Obligatory video: “Will the real Mitt Romney please stand up?”
posted at 4:15 pm on March 20, 2012 by Allahpundit
Not so much “funny ha-ha” as “funny I-can’t-believe-how-long-it-must-have-taken-to-edit-this-thing.” It’s virtuosic, although the cuts come so fast and furious that if you don’t know the Eminem track on which it’s based (and since our readers skew older, I’m guessing many do not), you’ll miss half the joke and might have trouble following along. Even so, stick with it. It’s clever enough to warrant repeat viewings.
We need an entree to go with our video dessert here so here you go: Is Mitt Romney, of all people, really sniffing at delegate math as the province of “insiders”?

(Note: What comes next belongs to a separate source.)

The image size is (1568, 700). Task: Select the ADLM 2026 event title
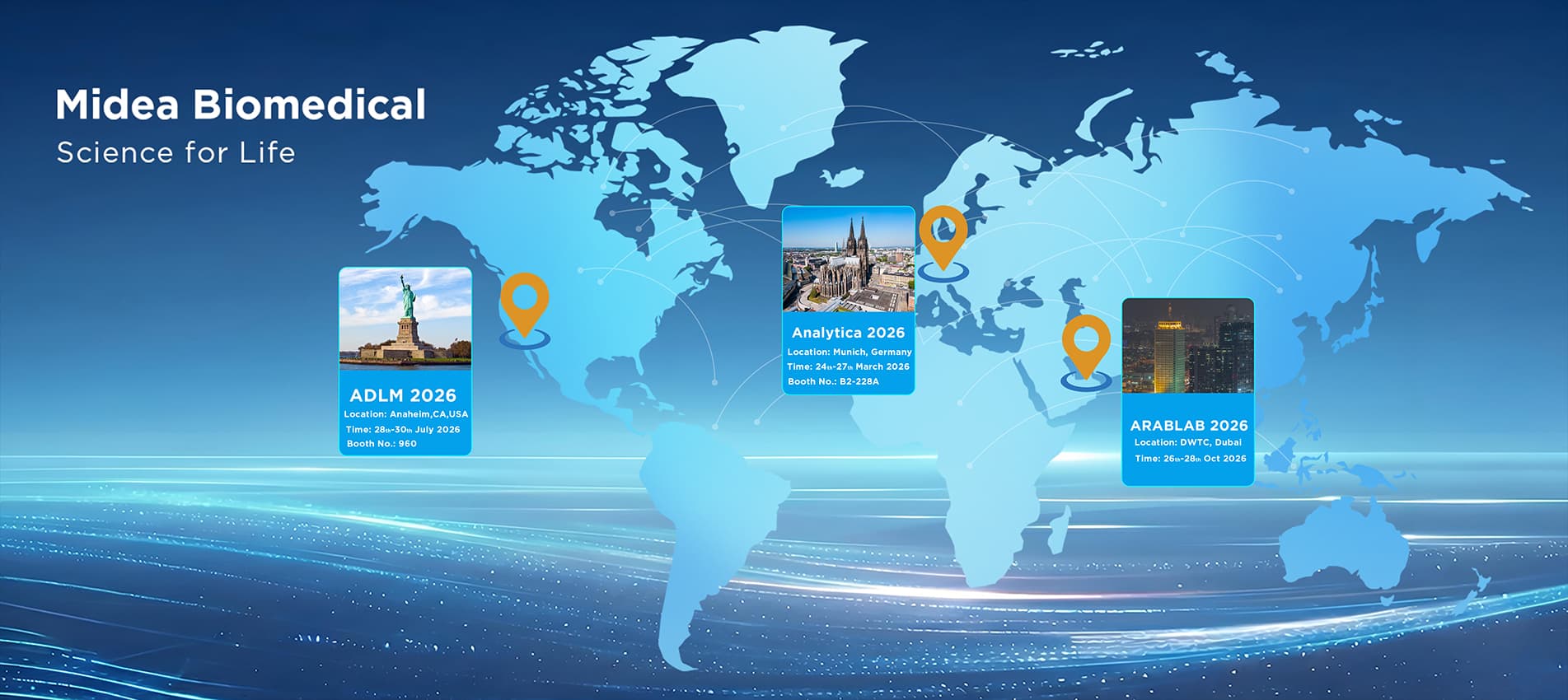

“I know a lot of people will talk about delegates and strategies and math and that’s all very interesting to the insiders,” Romney said in an interview on “Fox News Sunday.” “But I think the American people want to see someone who has the leadership, skill and experience to defeat the president, and a vision of conservatism that will get American back on track again.”
But rewind to Tuesday when he told reporters ahead of the Alabama and Mississippi primaries: “This is all about getting delegates. If the polls are right, we’ll pick up some delegates. That’s what it’s all about.”
Later that day, after Santorum won both states, Romney said in a written statement that he was “pleased that we will be increasing our delegate count in a very substantial way after tonight.”…
In an interview on Fox News Wednesday morning, Romney echoed his campaign’s point about the delegate math: “Oh, and by the way, last night I got more delegates than anybody else.”
Good lord. The flip-flops are now coming just days apart. What happens in a few months when they’re merely hours apart? Is it like contractions, a sign that something dramatic’s about to happen? Maybe it signals the beta release of Romney v5.0.
In fairness to Mitt, it’s actually Santorum who’s spent too much time lately mumbling about delegate counts. Note to Team Sweater Vest: If you get blown away tonight in Illinois, which seems increasingly likely, you can probably stop counting.